"On the act-based model, the..."

On the act-based model, the user would say something like "paint all the cars pink," and the AI would take this as evidence about what individual steps the user would approve of. Effectiveness at painting all cars pink is one consideration that the user would use. Most of the problems on your list are other considerations that would affect the user's judgment.

The difference between us seems to be something like: I feel it is best to address almost all of these problems by using learning, and so I am trying to reduce them to a traditional learning problem. For example, I would like a human to reject plans that have huge side effects, and for the agent to learn that big side effects should be avoided. You don't expect that it will be easy to learn to address these problems, and so think that we should solve them ourselves to make sure they really get solved. (I think you called my position optimism about "special case sense.")
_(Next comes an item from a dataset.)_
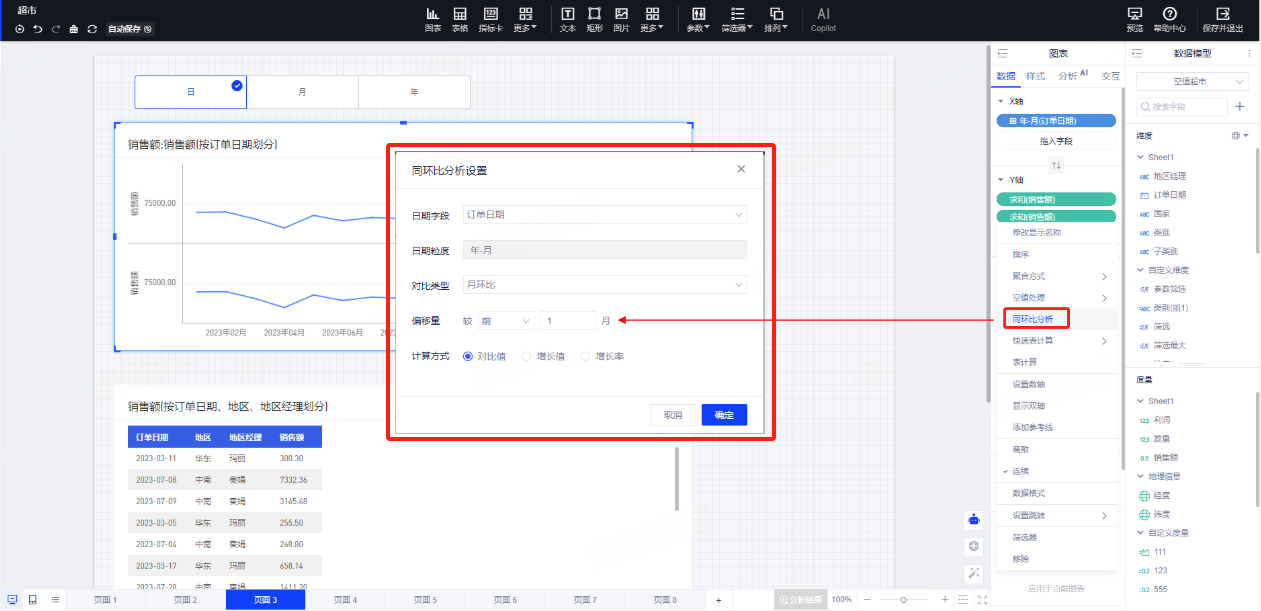
Task: Open the 日期字段 dropdown showing 订单日期
Action: [604, 215]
I might endorse something like your approach at some stage---once we have set everything up as a learning problem, we can ask what parts of the learning problem are likely to be especially difficult+important, and focus our efforts on making sure that systems can solve those problems (which may involve solving them ourselves, or may just involve differential ML progress). But it seems weird to me to start this way.
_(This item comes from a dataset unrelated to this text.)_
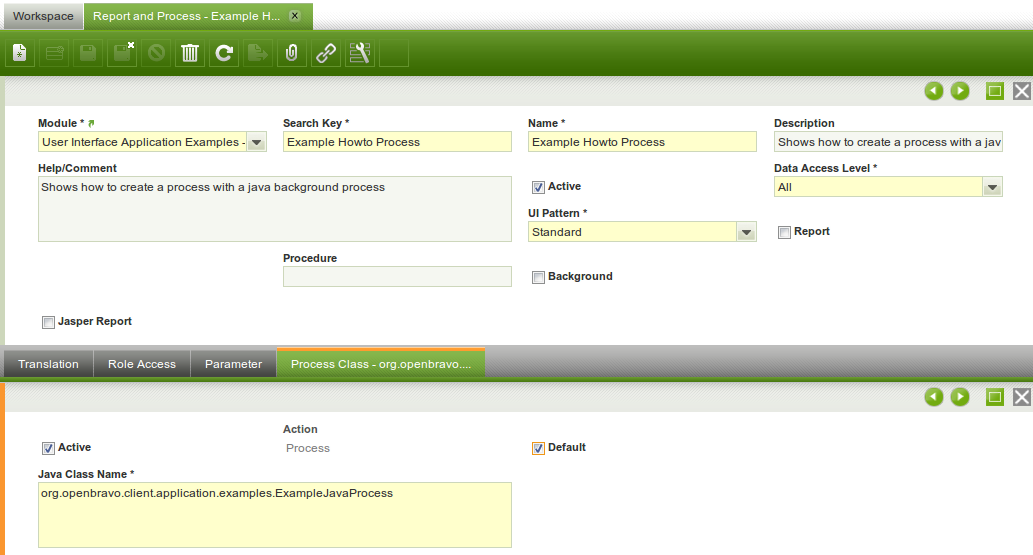The image size is (1033, 555).
Task: Open the Parameter subtab
Action: (233, 364)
Some considerations that seem relevant to me:

To the extent we can set up all of these problems as parts of a learning problem, it just seems like an empirical question which ones will be hard, and how hard they will be. I think that you are wrong about this empirical question, and you think I am wrong, but perhaps we can agree that it is an empirical question?
Setting things up as a learning problem is not only helpful for AI systems. It also automatically turns nebulous philosophical issues into precise technical problems, since they now correspond to e.g. receiving higher reward in some reinforcement learning environment.
In terms of comparative-advantage-across-time, it seems better for us to identify anything that can't be addressed by learning, and will require e.g. philosophical labor, and to postpone problems that might be addressed by learning or clever algorithms (since in the future people will have access to more powerful learning systems and cleverer algorithms)
The historical track record for hand-coding vs. learning is not good. For example, even probabilistic reasoning seems at this point like it's something that our agents should learn on their own (to the extent that probability is relevant to ML, it is increasingly as a technique relevant to analyzing ML systems rather than as a hard-coded feature of their reasoning). So it seems natural to first make sure that everything can be attacked as a learning problem, before trying to solve a bunch of particular learning problems by hand.
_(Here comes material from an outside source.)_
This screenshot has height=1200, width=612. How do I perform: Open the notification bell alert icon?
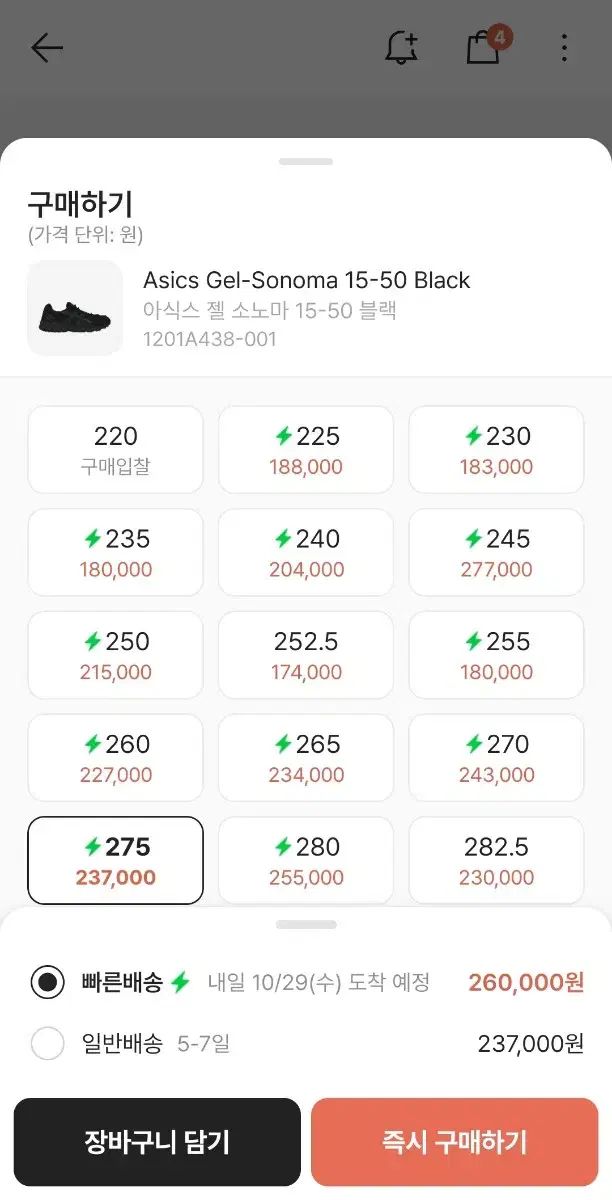tap(401, 48)
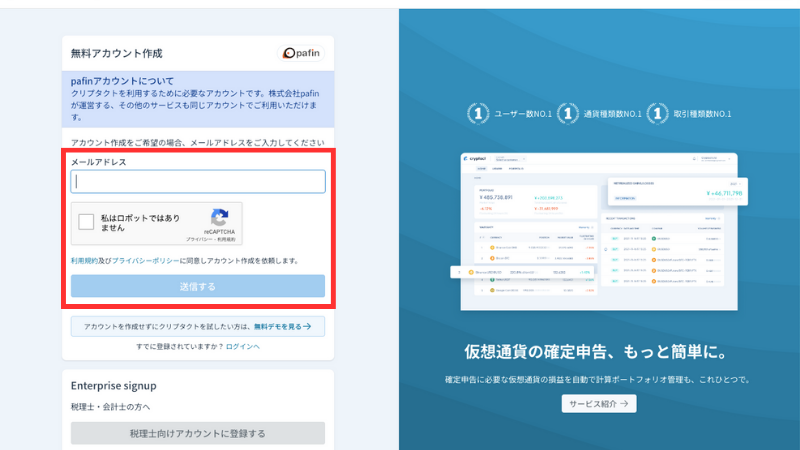Click the transaction types No.1 laurel badge

pos(658,113)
It's possible that the difference between us is that I think it is feasible to reduce almost all of these problems to traditional learning problems, where you disagree. But when we've actually talked about it, you seem to have consistently opted for positions like "in some sense this is 'just' a prediction problem, but I suspect that solving it will require us to understand X." And concretely, it seems to me like we have an extremely promising approach for reducing most of these problems to learning problems.

Comments

Eliezer Yudkowsky

To the extent we can set up all of these problems as parts of a learning problem, it just seems like an empirical question which ones will be hard, and how hard they will be. I think that you are wrong about this empirical question, and you think I am wrong, but perhaps we can agree that it is an empirical question?

The main thing I'd be nervous about is having the difference in our opinions be testable before the mission-critical stage. Like, maybe simple learning systems exhibit pathologies and you're like "Oh that'll be fixed with sufficient predictive power" and I say "Even if you're right, I'm not sure the world doesn't end before then." Or conversely, maybe toy models seem to learn the concept perfectly and I'm like "That's because you're using a test set that's an identical set of problems to the training set" and you're like "That's a pretty good model for how I think superhuman intelligence would also go, because it would be able to generalize better over the greater differences" and I'm like "But you're not testing the mission-critical part of the assumption."

The historical track record for hand-coding vs. learning is not good. For example, even probabilistic reasoning seems at this point like it's something that our agents should learn on their own (to the extent that probability is relevant to ML, it is increasingly as a technique relevant to analyzing ML systems rather than as a hard-coded feature of their reasoning).

We might have an empirical disagreement about to what extent theory plays a role in practice in ML, but I suspect we also have a policy disagreement about how important transparency is in practice to success - i.e., how likely we are to die like squirrels if we try to use a system whose desired/required dynamics we don't understand on an abstract level.

So it seems natural to first make sure that everything can be attacked as a learning problem, before trying to solve a bunch of particular learning problems by hand.

I'm not against trying both approaches in parallel.